I was pleasantly surprised with how well this turned out as a program. The kids got really into it, debating which knot they thought would work best, and coming up with testing methods on their own, such as tug-of-war to test the knot’s strength. Definitely maker!
2) Bottle Cap Bracelets
In a few weeks from now, we will be having another craft event. It doesn’t have to be maker per see, since the theme is just “art, community, and history,” but I think the program I came up with has some elements of it all the same. We’ll be making personalized bracelets from bottle caps. Participants will be able to get creative and find images that they like or resonate with using donated magazines from a variety of cultures, religions, and interests. After all, diversity and multiculturalism are big part of the community my library is located in.

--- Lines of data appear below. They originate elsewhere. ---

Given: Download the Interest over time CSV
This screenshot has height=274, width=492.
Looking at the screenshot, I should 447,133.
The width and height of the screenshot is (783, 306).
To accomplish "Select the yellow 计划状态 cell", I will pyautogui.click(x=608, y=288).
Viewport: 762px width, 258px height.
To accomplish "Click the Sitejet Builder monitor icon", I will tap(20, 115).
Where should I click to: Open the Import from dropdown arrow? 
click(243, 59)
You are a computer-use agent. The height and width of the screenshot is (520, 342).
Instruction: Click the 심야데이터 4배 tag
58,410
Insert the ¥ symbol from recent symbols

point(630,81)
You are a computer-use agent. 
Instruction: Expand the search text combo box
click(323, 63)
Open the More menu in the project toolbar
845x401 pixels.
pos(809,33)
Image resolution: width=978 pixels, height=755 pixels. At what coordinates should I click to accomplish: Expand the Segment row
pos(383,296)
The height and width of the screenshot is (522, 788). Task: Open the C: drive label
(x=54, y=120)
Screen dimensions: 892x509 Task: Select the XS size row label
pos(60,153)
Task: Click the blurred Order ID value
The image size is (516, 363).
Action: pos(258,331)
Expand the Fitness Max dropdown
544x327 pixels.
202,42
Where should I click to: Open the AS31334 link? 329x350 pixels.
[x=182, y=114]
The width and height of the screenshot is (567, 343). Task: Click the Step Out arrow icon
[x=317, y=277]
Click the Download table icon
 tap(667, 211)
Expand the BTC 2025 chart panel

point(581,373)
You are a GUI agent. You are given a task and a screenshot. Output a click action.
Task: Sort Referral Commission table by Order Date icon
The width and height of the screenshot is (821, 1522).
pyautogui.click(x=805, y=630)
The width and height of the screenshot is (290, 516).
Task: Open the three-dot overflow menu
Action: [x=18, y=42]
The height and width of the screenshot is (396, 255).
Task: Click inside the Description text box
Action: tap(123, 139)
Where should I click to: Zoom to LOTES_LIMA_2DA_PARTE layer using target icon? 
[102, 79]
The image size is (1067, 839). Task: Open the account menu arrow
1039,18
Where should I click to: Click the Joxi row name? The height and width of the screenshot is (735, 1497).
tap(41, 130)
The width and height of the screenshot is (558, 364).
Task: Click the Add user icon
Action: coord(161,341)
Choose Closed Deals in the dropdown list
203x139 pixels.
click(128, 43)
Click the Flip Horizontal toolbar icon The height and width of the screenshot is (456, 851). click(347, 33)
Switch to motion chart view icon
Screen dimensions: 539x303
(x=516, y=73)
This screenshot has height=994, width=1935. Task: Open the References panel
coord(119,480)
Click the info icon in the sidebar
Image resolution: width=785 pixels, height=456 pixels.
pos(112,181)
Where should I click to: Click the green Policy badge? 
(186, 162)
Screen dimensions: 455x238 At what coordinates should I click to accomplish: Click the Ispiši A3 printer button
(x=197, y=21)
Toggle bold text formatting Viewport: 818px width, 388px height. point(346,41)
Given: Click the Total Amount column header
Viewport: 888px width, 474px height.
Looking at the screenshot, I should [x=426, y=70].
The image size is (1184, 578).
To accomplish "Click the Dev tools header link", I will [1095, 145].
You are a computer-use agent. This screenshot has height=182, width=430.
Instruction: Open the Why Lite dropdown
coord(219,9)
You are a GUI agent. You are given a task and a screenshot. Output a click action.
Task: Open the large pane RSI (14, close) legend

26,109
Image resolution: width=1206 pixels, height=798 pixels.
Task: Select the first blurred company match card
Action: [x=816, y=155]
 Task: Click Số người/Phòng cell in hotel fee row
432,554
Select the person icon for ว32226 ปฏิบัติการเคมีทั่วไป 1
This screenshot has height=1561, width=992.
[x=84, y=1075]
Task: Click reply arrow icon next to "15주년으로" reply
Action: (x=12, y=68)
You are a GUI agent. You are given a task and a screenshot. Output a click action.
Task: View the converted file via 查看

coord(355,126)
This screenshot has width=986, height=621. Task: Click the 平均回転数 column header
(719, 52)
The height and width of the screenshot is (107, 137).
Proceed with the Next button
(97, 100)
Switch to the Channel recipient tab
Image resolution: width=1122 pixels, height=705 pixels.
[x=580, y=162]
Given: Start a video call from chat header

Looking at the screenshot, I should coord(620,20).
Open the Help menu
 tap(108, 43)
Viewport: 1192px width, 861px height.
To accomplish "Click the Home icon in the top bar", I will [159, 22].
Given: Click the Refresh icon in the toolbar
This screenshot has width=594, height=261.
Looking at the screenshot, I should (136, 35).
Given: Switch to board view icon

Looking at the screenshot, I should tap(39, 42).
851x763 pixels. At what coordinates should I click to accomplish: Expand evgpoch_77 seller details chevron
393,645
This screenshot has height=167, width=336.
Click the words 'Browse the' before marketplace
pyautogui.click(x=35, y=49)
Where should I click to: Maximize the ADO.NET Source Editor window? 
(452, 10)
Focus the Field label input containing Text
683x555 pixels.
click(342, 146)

All I did was take a bottle cap, cut out an image to fit inside and then used mod podge to glue it to the bottom and seal it in. Not surprisingly, I used a scene with sheep as my image for the sample 😛
I then used the metal punch from my jewellery making kit (available for under $20 at most beading or craft stores if you don’t already have one) to poke holes in the side for split or jump rings and simply used rainbow loom elastics to make the bracelet part. You could also use hemp or leather or just link multiple bottle caps together if you have enough of them.